What this task involves » Word for word, reproduce every line of the data below.

Listed entries »
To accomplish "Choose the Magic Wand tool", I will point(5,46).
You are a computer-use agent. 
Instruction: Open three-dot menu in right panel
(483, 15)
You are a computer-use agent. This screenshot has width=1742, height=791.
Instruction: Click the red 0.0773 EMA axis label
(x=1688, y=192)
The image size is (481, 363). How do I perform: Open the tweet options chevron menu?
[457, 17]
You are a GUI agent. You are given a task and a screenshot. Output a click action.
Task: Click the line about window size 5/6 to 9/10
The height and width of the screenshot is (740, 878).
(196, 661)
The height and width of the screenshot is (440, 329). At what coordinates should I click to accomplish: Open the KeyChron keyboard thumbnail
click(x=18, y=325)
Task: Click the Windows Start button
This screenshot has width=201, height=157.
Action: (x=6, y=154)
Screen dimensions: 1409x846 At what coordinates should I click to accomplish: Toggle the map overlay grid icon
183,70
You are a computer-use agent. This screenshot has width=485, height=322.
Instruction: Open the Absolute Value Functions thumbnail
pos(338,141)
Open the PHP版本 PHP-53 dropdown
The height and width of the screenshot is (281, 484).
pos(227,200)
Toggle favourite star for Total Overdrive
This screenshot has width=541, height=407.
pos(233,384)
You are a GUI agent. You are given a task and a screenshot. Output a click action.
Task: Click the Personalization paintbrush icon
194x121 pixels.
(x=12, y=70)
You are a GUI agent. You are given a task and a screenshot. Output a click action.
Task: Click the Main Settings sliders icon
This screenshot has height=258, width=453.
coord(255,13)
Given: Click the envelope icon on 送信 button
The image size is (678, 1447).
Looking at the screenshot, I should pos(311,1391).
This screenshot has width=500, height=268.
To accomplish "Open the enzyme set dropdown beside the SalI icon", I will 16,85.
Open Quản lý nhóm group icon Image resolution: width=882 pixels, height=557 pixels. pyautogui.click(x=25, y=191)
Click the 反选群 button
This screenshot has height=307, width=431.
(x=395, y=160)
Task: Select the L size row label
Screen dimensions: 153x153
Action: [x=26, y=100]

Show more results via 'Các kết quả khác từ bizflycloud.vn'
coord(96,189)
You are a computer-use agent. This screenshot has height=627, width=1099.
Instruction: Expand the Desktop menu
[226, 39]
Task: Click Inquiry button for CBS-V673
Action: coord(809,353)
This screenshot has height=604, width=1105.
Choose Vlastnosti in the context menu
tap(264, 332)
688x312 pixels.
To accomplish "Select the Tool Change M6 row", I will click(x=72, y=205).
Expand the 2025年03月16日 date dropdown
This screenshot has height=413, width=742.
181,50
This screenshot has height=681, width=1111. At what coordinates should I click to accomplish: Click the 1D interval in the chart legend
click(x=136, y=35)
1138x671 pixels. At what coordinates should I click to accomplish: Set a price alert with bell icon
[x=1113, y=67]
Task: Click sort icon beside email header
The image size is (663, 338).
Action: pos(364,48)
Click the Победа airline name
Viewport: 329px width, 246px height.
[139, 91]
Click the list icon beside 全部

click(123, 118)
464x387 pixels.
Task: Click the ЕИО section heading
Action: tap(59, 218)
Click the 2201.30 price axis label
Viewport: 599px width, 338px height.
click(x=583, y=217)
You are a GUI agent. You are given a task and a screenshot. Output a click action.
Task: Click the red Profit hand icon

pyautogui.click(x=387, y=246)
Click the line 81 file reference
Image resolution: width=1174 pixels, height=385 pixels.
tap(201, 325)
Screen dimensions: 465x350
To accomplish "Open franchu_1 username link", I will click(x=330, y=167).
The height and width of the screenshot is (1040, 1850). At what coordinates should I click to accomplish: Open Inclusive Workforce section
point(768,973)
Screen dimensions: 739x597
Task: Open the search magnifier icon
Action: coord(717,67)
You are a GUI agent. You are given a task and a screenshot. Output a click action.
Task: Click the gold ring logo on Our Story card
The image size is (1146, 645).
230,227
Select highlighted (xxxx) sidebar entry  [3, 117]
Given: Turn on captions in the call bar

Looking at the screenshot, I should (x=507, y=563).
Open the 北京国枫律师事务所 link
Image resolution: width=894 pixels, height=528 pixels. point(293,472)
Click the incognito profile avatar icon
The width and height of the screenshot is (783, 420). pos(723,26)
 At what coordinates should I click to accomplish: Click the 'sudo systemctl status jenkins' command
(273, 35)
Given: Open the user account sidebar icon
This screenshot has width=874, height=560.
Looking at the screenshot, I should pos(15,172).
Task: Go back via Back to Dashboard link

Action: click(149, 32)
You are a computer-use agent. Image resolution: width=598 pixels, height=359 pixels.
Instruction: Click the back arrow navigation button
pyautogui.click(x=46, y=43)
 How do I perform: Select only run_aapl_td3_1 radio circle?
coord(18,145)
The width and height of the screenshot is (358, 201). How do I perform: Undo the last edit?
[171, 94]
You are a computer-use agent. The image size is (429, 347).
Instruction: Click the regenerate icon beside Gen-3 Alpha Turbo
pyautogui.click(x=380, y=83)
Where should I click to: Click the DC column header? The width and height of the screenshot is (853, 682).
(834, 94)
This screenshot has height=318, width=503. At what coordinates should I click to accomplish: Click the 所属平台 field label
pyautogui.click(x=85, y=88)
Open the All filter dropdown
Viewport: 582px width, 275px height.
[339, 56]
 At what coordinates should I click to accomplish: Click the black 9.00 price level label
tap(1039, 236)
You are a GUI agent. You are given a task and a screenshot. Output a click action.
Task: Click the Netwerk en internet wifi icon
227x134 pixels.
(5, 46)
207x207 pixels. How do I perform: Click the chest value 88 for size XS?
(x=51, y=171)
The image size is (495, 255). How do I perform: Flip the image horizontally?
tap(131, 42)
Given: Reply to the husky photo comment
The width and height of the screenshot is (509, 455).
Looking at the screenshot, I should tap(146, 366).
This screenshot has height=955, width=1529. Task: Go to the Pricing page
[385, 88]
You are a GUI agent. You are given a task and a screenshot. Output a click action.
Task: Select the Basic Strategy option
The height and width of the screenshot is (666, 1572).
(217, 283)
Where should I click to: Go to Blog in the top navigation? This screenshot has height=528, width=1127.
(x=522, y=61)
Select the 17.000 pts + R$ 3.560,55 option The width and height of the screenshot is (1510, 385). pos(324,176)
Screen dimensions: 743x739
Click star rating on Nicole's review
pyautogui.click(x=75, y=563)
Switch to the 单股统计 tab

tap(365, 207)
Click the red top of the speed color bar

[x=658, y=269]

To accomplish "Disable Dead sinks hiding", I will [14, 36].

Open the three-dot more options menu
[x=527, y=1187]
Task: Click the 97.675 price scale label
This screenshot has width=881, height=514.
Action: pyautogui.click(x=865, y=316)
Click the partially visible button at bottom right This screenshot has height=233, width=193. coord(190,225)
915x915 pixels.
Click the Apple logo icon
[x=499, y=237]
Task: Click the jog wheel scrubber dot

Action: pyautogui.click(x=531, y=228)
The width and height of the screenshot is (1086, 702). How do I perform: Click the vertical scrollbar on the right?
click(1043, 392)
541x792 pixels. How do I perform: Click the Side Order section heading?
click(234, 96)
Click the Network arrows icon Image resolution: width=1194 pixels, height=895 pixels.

Exercise response »
To accomplish "Choose the Magic Wand tool", I will point(5,46).
You are a computer-use agent. 
Instruction: Open three-dot menu in right panel
(483, 15)
You are a computer-use agent. This screenshot has width=1742, height=791.
Instruction: Click the red 0.0773 EMA axis label
(x=1688, y=192)
The image size is (481, 363). How do I perform: Open the tweet options chevron menu?
[457, 17]
You are a GUI agent. You are given a task and a screenshot. Output a click action.
Task: Click the line about window size 5/6 to 9/10
The height and width of the screenshot is (740, 878).
(196, 661)
The height and width of the screenshot is (440, 329). At what coordinates should I click to accomplish: Open the KeyChron keyboard thumbnail
click(x=18, y=325)
Task: Click the Windows Start button
This screenshot has width=201, height=157.
Action: (x=6, y=154)
Screen dimensions: 1409x846 At what coordinates should I click to accomplish: Toggle the map overlay grid icon
183,70
You are a computer-use agent. This screenshot has width=485, height=322.
Instruction: Open the Absolute Value Functions thumbnail
pos(338,141)
Open the PHP版本 PHP-53 dropdown
The height and width of the screenshot is (281, 484).
pos(227,200)
Toggle favourite star for Total Overdrive
This screenshot has width=541, height=407.
pos(233,384)
You are a GUI agent. You are given a task and a screenshot. Output a click action.
Task: Click the Personalization paintbrush icon
194x121 pixels.
(x=12, y=70)
You are a GUI agent. You are given a task and a screenshot. Output a click action.
Task: Click the Main Settings sliders icon
This screenshot has height=258, width=453.
coord(255,13)
Given: Click the envelope icon on 送信 button
The image size is (678, 1447).
Looking at the screenshot, I should pos(311,1391).
This screenshot has width=500, height=268.
To accomplish "Open the enzyme set dropdown beside the SalI icon", I will 16,85.
Open Quản lý nhóm group icon Image resolution: width=882 pixels, height=557 pixels. pyautogui.click(x=25, y=191)
Click the 反选群 button
This screenshot has height=307, width=431.
(x=395, y=160)
Task: Select the L size row label
Screen dimensions: 153x153
Action: [x=26, y=100]

Show more results via 'Các kết quả khác từ bizflycloud.vn'
coord(96,189)
You are a computer-use agent. This screenshot has height=627, width=1099.
Instruction: Expand the Desktop menu
[226, 39]
Task: Click Inquiry button for CBS-V673
Action: coord(809,353)
This screenshot has height=604, width=1105.
Choose Vlastnosti in the context menu
tap(264, 332)
688x312 pixels.
To accomplish "Select the Tool Change M6 row", I will click(x=72, y=205).
Expand the 2025年03月16日 date dropdown
This screenshot has height=413, width=742.
181,50
This screenshot has height=681, width=1111. At what coordinates should I click to accomplish: Click the 1D interval in the chart legend
click(x=136, y=35)
1138x671 pixels. At what coordinates should I click to accomplish: Set a price alert with bell icon
[x=1113, y=67]
Task: Click sort icon beside email header
The image size is (663, 338).
Action: pos(364,48)
Click the Победа airline name
Viewport: 329px width, 246px height.
[139, 91]
Click the list icon beside 全部

click(123, 118)
464x387 pixels.
Task: Click the ЕИО section heading
Action: tap(59, 218)
Click the 2201.30 price axis label
Viewport: 599px width, 338px height.
click(x=583, y=217)
You are a GUI agent. You are given a task and a screenshot. Output a click action.
Task: Click the red Profit hand icon

pyautogui.click(x=387, y=246)
Click the line 81 file reference
Image resolution: width=1174 pixels, height=385 pixels.
tap(201, 325)
Screen dimensions: 465x350
To accomplish "Open franchu_1 username link", I will click(x=330, y=167).
The height and width of the screenshot is (1040, 1850). At what coordinates should I click to accomplish: Open Inclusive Workforce section
point(768,973)
Screen dimensions: 739x597
Task: Open the search magnifier icon
Action: coord(717,67)
You are a GUI agent. You are given a task and a screenshot. Output a click action.
Task: Click the gold ring logo on Our Story card
The image size is (1146, 645).
230,227
Select highlighted (xxxx) sidebar entry  [3, 117]
Given: Turn on captions in the call bar

Looking at the screenshot, I should (x=507, y=563).
Open the 北京国枫律师事务所 link
Image resolution: width=894 pixels, height=528 pixels. point(293,472)
Click the incognito profile avatar icon
The width and height of the screenshot is (783, 420). pos(723,26)
 At what coordinates should I click to accomplish: Click the 'sudo systemctl status jenkins' command
(273, 35)
Given: Open the user account sidebar icon
This screenshot has width=874, height=560.
Looking at the screenshot, I should pos(15,172).
Task: Go back via Back to Dashboard link

Action: click(149, 32)
You are a computer-use agent. Image resolution: width=598 pixels, height=359 pixels.
Instruction: Click the back arrow navigation button
pyautogui.click(x=46, y=43)
 How do I perform: Select only run_aapl_td3_1 radio circle?
coord(18,145)
The width and height of the screenshot is (358, 201). How do I perform: Undo the last edit?
[171, 94]
You are a computer-use agent. The image size is (429, 347).
Instruction: Click the regenerate icon beside Gen-3 Alpha Turbo
pyautogui.click(x=380, y=83)
Where should I click to: Click the DC column header? The width and height of the screenshot is (853, 682).
(834, 94)
This screenshot has height=318, width=503. At what coordinates should I click to accomplish: Click the 所属平台 field label
pyautogui.click(x=85, y=88)
Open the All filter dropdown
Viewport: 582px width, 275px height.
[339, 56]
 At what coordinates should I click to accomplish: Click the black 9.00 price level label
tap(1039, 236)
You are a GUI agent. You are given a task and a screenshot. Output a click action.
Task: Click the Netwerk en internet wifi icon
227x134 pixels.
(5, 46)
207x207 pixels. How do I perform: Click the chest value 88 for size XS?
(x=51, y=171)
The image size is (495, 255). How do I perform: Flip the image horizontally?
tap(131, 42)
Given: Reply to the husky photo comment
The width and height of the screenshot is (509, 455).
Looking at the screenshot, I should tap(146, 366).
This screenshot has height=955, width=1529. Task: Go to the Pricing page
[385, 88]
You are a GUI agent. You are given a task and a screenshot. Output a click action.
Task: Select the Basic Strategy option
The height and width of the screenshot is (666, 1572).
(217, 283)
Where should I click to: Go to Blog in the top navigation? This screenshot has height=528, width=1127.
(x=522, y=61)
Select the 17.000 pts + R$ 3.560,55 option The width and height of the screenshot is (1510, 385). pos(324,176)
Screen dimensions: 743x739
Click star rating on Nicole's review
pyautogui.click(x=75, y=563)
Switch to the 单股统计 tab

tap(365, 207)
Click the red top of the speed color bar

[x=658, y=269]

To accomplish "Disable Dead sinks hiding", I will [14, 36].

Open the three-dot more options menu
[x=527, y=1187]
Task: Click the 97.675 price scale label
This screenshot has width=881, height=514.
Action: pyautogui.click(x=865, y=316)
Click the partially visible button at bottom right This screenshot has height=233, width=193. coord(190,225)
915x915 pixels.
Click the Apple logo icon
[x=499, y=237]
Task: Click the jog wheel scrubber dot

Action: pyautogui.click(x=531, y=228)
The width and height of the screenshot is (1086, 702). How do I perform: Click the vertical scrollbar on the right?
click(1043, 392)
541x792 pixels. How do I perform: Click the Side Order section heading?
click(234, 96)
Click the Network arrows icon Image resolution: width=1194 pixels, height=895 pixels.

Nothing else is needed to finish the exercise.